流式細胞儀是現代細胞生物學家和免疫學家不可缺少的優秀工具。它可以提供廣泛的信息,幫助研究人員識別各種細胞的物理和化學特征。作為一種用途極為廣泛的儀器,流式細胞儀有許多應用,包括細胞計數、分選、活力、細胞凋亡檢測、膜電位甚至結合檢測等。但是其無法直接檢測分子間結合動力學,因此本文我們討論了流式細胞儀的應用并演示如何使用我們的OpenSPR的LSPR技術對流式細胞儀的工作做革新,以更快的獲得發表文章所需的動力學數據。
流式細胞儀的工作原理
流式細胞儀是基于光學的儀器,通過流體系統、激光器、一系列光學濾波器和檢測器進行運作。將熒光標記的細胞懸浮液注射入儀器,細胞通過一個漏斗型流體瓶頸,將細胞變成單細胞流。然后,細胞通過激光照射的細胞檢測區,基于細胞內的物理和/或化學特征,光被散射,細胞上的熒光團也被激發并向探測器發射,從而獲取細胞的熒光信號和光散射信號。細胞被激光檢測,它們要么直接被廢棄,要么被分類并進入收集管進行下游檢測。
從流式細胞儀可以得到的信息
流式細胞儀可以進行一系列的定量測量,包括細胞計數、分類、活力測定、凋亡檢測、膜電位和表面親和力檢測。重要的是,生物治療藥物已經成為治療癌癥、免疫紊亂疾病等的主要研究領域。值得注意的是,靶向免疫細胞表面受體的候選生物療法具有獨特的結合特性,這是一個非常重要的需要量化的參數。有趣的是,一些非常常見的檢測可以用流式細胞儀進行,其可以從生物治療受體結合反應中確定明顯的親和性。
受體占用率(RO)分析
受體占用實驗是一種高通量的方法,通過這種方法可以測量候選治療(或生物療法)之間的結合親和力。值得注意的是,RO分析包括兩個重要的“sub-assays”。第一個sub-assays ,熒光標記的非競爭性抗體結合的細胞被注入流式細胞儀并收集數據。隨后,將偶聯細胞和目標抗體注射到儀器中,生成標準曲線后,可以定量測定表面受體的總表達量。
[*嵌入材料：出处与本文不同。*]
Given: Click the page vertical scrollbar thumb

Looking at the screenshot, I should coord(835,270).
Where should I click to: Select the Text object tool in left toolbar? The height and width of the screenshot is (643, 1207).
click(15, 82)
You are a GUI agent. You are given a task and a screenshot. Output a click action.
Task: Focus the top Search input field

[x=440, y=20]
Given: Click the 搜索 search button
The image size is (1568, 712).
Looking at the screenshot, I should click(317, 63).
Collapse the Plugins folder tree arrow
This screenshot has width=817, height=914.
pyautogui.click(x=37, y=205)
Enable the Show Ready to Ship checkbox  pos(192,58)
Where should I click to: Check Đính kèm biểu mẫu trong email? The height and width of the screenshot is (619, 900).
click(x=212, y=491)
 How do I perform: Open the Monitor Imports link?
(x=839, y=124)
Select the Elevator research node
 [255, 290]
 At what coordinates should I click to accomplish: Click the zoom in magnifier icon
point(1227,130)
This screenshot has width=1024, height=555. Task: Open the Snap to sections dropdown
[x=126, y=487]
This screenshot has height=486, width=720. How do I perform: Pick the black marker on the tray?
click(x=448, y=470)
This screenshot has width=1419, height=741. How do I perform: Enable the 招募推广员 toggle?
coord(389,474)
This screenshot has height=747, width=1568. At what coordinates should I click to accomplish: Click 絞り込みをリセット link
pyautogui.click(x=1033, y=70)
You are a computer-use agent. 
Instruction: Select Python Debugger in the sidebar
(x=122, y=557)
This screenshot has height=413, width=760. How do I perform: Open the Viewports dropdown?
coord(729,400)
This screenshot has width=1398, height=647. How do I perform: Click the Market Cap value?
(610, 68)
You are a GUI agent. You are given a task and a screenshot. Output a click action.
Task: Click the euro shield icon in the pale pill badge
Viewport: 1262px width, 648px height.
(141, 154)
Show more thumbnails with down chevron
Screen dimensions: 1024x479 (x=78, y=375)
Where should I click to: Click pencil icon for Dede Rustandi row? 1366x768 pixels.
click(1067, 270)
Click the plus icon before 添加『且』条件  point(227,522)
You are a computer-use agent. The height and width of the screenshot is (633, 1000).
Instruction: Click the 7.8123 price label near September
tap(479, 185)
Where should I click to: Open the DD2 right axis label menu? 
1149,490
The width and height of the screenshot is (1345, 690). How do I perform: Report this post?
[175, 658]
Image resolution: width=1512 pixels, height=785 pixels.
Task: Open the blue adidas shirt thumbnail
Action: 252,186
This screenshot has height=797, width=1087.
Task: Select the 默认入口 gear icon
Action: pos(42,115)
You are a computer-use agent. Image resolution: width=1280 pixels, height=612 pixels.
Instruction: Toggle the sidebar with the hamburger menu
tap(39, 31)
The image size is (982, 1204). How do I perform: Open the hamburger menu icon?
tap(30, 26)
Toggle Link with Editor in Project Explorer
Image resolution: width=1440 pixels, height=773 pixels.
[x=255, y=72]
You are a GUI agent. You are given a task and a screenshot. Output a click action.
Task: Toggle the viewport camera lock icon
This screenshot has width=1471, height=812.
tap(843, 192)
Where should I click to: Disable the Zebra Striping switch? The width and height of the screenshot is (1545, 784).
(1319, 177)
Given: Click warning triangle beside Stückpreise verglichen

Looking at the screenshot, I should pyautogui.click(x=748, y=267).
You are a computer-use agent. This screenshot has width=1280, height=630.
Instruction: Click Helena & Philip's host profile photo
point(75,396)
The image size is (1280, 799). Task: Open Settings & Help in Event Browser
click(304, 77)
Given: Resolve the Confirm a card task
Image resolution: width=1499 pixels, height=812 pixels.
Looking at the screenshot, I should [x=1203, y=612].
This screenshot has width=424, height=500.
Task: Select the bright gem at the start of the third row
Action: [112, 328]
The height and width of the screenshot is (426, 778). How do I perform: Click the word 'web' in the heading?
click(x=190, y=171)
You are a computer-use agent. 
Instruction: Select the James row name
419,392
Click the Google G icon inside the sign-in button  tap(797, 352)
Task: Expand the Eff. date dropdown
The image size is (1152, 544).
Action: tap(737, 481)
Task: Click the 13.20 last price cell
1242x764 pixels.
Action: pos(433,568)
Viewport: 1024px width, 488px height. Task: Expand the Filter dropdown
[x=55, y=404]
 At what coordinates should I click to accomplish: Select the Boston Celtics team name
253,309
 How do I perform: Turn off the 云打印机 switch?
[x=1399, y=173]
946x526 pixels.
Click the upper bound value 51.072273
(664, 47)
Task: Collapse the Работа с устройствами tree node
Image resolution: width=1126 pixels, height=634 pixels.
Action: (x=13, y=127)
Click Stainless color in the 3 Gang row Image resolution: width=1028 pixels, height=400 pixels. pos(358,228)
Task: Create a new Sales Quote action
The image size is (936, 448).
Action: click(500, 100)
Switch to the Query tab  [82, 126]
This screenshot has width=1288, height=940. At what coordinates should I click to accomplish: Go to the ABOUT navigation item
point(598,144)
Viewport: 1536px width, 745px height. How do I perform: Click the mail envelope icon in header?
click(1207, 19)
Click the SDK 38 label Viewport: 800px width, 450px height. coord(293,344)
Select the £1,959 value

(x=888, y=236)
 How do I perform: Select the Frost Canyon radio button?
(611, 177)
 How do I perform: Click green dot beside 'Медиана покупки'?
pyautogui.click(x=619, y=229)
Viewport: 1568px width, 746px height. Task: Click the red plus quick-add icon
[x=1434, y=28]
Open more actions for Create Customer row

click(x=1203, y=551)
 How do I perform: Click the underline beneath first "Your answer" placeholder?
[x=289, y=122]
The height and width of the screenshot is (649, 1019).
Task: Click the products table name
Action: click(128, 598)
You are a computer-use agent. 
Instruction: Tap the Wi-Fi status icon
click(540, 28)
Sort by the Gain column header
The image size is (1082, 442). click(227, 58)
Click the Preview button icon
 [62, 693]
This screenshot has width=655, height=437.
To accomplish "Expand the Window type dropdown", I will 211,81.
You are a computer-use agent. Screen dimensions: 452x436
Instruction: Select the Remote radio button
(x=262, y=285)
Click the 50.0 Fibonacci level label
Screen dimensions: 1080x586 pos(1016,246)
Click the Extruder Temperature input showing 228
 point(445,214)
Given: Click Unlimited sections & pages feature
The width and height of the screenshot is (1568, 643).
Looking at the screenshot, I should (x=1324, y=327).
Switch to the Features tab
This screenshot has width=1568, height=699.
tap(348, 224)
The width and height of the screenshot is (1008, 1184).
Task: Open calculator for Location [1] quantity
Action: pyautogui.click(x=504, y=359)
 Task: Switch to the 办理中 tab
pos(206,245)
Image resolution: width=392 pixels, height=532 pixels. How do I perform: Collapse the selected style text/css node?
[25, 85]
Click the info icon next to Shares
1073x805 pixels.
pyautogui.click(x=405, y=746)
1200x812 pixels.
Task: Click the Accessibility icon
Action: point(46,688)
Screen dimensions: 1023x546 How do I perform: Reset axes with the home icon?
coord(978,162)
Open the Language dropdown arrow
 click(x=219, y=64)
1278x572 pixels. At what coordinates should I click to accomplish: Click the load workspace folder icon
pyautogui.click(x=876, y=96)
第二個sub-assays,細胞應與未標記的靶抗體結合,但某些靶抗體應單獨標記。注入未標記目標抗體結合的細胞,并記錄數據。隨后,注射標記的目標抗體,此時,只有自由受體會結合標記的抗體。使用標準曲線,可以確定自由受體的數量。
值得注意的是,將這兩種sub-assays結合起來時,就有可能計算出一個稱為受體占用率的值。隨后,該值可以轉化為表面親和值,如果這個實驗長時間進行,則可以計算出間接的動力學值。